Most of us consider Meah Shearim a rather religious neighborhood. From the numerous yeshivot to the seforim stores to the requested (and required) modesty restrictions, people classically associate Meah Shearim with frumkeit (religiosity). This association is really nothing new. Meah Shearim has always been a rather religious region.
While living in an area called G’rar, Yitzchak plants produce – and does well. וימצא בשנה ההיא מאה שערים ויברכהו ה' – “and he found that year ‘one hundred measures’ and God blessed him.” What are these מאה שארים (pronounced Meah Shearim) – “hundred measures?” What does Yitzchak find?
Rashi explains that after Yitzchak projects the anticipated yield for the crop that year, the field actually produces one hundred times the projected yield. Rashi adds, “And our rabbis said that this crop approximation was for the purpose of tithes.”

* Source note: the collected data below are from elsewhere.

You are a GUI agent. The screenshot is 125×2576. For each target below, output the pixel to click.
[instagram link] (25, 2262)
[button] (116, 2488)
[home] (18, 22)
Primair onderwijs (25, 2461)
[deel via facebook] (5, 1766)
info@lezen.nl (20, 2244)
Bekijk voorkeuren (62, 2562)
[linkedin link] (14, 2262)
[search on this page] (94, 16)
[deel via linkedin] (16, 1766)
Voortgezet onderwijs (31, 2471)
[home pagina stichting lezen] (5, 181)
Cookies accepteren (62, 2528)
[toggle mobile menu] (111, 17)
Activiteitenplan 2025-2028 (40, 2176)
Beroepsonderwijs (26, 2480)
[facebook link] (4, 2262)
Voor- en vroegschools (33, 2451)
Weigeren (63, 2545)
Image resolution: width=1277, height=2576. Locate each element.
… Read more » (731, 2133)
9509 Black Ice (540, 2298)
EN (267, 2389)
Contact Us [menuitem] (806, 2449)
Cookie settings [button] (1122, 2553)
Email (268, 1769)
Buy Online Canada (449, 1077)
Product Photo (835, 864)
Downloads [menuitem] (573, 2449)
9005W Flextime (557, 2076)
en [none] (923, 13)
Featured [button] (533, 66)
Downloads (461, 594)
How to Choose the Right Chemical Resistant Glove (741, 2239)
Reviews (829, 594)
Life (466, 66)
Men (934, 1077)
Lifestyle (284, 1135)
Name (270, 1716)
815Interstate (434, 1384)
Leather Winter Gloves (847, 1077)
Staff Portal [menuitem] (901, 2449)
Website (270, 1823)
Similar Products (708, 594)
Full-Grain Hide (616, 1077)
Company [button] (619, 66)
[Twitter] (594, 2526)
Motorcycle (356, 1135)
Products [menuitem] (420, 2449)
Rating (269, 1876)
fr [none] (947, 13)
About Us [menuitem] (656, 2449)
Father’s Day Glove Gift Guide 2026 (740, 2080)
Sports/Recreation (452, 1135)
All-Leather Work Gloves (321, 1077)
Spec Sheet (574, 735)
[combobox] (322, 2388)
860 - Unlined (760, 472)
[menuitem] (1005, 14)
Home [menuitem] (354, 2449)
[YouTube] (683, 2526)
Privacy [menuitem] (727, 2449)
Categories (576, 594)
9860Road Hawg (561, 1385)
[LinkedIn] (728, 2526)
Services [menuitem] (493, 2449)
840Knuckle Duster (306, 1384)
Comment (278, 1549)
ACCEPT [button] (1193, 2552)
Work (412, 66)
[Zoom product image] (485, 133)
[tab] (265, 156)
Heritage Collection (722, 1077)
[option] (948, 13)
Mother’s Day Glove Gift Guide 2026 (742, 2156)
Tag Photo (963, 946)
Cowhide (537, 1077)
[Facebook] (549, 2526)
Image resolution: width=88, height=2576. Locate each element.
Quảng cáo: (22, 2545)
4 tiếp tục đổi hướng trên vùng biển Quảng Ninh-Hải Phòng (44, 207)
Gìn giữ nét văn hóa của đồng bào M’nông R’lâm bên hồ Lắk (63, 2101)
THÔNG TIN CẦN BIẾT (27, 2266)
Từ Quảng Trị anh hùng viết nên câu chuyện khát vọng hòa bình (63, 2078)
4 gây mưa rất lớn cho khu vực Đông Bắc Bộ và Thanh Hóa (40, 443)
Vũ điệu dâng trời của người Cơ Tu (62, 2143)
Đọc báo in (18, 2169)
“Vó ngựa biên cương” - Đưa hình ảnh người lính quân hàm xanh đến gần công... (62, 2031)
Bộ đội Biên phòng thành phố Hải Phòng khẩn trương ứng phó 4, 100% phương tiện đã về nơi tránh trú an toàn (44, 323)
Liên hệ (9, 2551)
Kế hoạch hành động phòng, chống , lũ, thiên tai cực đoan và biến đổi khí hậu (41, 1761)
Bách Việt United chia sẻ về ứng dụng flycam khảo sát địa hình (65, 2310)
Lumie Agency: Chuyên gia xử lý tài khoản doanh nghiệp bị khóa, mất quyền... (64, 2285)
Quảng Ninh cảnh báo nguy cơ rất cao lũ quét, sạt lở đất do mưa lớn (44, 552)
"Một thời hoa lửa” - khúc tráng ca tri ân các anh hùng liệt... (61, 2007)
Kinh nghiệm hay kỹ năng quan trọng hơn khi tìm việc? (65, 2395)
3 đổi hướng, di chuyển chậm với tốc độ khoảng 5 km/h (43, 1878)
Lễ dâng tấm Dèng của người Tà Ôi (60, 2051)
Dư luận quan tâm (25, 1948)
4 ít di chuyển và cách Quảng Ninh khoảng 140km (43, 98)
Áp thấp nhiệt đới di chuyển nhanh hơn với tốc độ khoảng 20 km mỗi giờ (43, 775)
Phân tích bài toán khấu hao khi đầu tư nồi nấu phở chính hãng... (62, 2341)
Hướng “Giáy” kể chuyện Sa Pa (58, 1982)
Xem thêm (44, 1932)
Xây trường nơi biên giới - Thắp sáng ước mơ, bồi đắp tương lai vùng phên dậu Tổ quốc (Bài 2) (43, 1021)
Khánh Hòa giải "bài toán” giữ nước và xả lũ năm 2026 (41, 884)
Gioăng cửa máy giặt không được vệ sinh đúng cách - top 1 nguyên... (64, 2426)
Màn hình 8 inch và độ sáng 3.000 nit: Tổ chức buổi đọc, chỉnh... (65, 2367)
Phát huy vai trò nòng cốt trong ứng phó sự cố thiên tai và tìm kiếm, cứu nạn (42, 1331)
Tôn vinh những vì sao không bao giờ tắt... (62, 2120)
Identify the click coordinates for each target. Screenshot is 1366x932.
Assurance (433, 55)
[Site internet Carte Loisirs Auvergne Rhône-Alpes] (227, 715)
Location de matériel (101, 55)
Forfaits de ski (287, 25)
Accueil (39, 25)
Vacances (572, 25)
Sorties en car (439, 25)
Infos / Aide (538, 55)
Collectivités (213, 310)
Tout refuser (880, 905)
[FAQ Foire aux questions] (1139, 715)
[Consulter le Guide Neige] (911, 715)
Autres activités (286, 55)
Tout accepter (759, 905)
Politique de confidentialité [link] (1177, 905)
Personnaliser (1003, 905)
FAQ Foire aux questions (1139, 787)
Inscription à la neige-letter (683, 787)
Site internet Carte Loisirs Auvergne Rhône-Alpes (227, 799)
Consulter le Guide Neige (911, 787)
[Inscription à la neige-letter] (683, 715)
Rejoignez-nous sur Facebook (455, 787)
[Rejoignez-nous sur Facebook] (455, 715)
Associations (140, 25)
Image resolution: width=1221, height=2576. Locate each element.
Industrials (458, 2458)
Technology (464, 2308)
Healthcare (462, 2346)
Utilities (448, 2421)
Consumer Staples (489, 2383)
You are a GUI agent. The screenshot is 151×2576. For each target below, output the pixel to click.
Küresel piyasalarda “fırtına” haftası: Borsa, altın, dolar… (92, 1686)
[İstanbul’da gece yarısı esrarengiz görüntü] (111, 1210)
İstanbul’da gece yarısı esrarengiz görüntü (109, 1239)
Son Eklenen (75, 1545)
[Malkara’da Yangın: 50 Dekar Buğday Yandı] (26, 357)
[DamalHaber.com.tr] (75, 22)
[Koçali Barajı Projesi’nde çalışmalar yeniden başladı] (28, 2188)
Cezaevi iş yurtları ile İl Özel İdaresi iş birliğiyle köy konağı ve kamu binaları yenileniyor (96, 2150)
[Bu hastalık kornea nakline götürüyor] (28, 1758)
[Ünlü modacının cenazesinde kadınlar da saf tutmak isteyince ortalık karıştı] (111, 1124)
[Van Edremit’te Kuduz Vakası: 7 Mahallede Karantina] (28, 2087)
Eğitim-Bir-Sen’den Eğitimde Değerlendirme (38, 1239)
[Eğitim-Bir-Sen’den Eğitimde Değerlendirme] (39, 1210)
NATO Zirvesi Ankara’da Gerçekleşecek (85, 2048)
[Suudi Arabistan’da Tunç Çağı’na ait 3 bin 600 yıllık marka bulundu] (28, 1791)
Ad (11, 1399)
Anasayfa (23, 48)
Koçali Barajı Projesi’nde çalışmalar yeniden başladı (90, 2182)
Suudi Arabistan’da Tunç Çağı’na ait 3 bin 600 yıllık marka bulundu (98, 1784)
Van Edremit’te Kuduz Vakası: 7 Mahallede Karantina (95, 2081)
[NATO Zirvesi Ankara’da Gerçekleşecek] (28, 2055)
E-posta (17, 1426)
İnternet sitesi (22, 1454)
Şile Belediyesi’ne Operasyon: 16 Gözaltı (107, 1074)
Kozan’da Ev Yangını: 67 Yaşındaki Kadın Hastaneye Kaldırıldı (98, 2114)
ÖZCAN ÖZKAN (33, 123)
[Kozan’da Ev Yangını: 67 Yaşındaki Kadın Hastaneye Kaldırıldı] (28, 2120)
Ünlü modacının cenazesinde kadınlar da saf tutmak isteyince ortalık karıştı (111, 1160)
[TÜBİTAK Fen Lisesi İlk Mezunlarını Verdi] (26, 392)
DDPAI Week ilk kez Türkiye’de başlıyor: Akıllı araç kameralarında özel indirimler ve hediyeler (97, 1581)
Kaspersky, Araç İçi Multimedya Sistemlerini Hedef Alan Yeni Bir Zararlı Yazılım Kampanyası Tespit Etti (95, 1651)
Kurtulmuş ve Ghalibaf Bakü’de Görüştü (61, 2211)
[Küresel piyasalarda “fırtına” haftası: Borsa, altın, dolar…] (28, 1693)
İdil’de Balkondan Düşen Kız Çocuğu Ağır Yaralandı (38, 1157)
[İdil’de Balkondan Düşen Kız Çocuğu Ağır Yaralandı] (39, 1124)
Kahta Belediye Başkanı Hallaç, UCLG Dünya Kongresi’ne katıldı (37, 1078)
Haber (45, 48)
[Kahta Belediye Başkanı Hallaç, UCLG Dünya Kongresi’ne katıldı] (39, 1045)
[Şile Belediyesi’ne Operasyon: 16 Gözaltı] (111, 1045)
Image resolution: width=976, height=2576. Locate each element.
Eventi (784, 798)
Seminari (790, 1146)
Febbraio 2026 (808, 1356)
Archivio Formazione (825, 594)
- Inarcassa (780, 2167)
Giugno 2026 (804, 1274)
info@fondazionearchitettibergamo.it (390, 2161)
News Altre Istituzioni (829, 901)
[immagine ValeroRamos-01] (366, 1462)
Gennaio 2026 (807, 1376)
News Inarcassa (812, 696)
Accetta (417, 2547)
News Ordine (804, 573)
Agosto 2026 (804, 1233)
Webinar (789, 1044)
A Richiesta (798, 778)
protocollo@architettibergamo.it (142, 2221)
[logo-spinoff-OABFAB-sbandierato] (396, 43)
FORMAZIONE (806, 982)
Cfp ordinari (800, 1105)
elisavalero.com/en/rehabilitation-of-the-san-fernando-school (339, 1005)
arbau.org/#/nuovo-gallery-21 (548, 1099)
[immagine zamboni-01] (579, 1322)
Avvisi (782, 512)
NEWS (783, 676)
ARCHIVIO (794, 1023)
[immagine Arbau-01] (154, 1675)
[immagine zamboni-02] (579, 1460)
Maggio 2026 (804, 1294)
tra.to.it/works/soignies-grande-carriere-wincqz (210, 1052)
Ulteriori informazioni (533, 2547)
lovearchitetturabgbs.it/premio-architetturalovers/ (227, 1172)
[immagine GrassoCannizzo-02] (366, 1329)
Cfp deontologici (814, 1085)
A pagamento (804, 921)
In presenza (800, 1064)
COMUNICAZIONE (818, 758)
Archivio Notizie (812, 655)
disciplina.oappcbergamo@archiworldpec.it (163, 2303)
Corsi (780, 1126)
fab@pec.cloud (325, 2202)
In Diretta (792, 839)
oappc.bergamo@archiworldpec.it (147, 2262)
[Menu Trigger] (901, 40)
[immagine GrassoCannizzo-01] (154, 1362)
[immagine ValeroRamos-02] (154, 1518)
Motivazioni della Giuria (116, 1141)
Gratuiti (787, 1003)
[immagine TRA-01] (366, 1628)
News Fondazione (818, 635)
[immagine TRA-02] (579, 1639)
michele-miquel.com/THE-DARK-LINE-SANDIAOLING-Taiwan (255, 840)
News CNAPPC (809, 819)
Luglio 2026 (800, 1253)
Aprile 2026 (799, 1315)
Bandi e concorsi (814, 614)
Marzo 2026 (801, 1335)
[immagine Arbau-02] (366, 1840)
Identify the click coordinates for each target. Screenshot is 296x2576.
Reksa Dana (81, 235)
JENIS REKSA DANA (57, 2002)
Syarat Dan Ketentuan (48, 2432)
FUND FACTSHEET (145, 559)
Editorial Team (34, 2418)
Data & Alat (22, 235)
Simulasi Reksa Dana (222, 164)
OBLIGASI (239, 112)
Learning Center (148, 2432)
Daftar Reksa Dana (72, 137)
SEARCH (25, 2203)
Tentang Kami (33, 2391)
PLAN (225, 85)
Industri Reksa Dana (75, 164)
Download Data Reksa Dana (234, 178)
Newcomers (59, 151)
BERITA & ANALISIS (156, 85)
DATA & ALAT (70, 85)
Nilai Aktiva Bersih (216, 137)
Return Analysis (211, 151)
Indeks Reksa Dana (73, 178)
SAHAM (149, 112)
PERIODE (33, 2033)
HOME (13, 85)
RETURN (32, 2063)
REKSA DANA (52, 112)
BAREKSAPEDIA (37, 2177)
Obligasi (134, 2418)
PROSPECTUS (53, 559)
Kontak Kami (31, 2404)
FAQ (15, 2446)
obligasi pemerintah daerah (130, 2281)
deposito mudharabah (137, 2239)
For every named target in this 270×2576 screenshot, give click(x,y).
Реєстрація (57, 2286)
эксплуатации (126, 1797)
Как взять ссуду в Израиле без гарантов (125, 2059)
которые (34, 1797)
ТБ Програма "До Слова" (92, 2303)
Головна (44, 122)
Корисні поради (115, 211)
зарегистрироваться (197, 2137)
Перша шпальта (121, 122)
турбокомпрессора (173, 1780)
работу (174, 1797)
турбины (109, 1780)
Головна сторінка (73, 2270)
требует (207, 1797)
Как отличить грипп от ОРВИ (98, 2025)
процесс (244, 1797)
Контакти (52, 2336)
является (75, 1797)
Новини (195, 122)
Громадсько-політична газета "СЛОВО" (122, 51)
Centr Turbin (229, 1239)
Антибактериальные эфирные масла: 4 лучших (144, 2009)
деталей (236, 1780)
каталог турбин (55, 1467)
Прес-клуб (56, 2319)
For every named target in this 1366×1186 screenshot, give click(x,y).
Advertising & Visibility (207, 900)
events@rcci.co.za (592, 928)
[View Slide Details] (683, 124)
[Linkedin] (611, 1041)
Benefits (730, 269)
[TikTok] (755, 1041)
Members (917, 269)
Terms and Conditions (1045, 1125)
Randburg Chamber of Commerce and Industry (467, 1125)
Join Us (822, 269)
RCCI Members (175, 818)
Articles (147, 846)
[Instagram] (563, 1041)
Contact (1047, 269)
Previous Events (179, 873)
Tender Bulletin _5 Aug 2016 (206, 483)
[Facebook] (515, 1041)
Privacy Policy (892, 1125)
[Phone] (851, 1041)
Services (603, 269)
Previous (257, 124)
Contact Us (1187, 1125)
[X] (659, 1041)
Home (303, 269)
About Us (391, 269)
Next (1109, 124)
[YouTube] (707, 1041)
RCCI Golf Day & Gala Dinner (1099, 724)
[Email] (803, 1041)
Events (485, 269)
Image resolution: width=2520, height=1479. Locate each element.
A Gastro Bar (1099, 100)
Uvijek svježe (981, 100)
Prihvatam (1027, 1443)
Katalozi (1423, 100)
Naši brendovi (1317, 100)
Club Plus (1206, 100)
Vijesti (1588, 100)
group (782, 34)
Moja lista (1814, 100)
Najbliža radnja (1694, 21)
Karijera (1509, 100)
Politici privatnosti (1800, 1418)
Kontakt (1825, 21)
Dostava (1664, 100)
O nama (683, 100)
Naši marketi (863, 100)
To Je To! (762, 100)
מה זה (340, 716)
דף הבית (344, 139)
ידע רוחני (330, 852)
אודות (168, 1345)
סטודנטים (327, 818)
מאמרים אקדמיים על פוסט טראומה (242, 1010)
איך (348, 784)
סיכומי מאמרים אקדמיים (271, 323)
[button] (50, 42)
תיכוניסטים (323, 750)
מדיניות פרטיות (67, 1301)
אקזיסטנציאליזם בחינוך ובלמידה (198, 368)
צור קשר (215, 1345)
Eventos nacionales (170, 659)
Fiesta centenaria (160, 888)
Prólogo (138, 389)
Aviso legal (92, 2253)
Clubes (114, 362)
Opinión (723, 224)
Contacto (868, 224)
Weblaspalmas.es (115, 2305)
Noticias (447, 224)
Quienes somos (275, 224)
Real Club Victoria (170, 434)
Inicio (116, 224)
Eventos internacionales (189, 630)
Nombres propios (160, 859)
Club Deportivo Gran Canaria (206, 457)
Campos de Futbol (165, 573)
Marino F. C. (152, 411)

Siftei Chachamim (a super commentary on Rashi) wonders: why does Rashi feel the need to add this piece of information? Who cares why they approximated the field’s yield? He suggests that Judaism always frowns on measuring one’s wealth. The gemara in Baba Metzia (42a) tells us that, “We don’t find blessing in something counted and measured.” God gives His gifts whether we count them or not. For this reason, we refrain from counting our blessing, or chickens or even crops. If so, how could Yitzchak measure his expected field yield?
According to Siftei Chachamim, this must be why Rashi explains why Yitzchak counts his crop. He must measures merely for the purpose of tzedakah – to know how much to tithe from his crop, reinforcing the association between Meah Shearim and frumkeit (and tzedakah) to this day.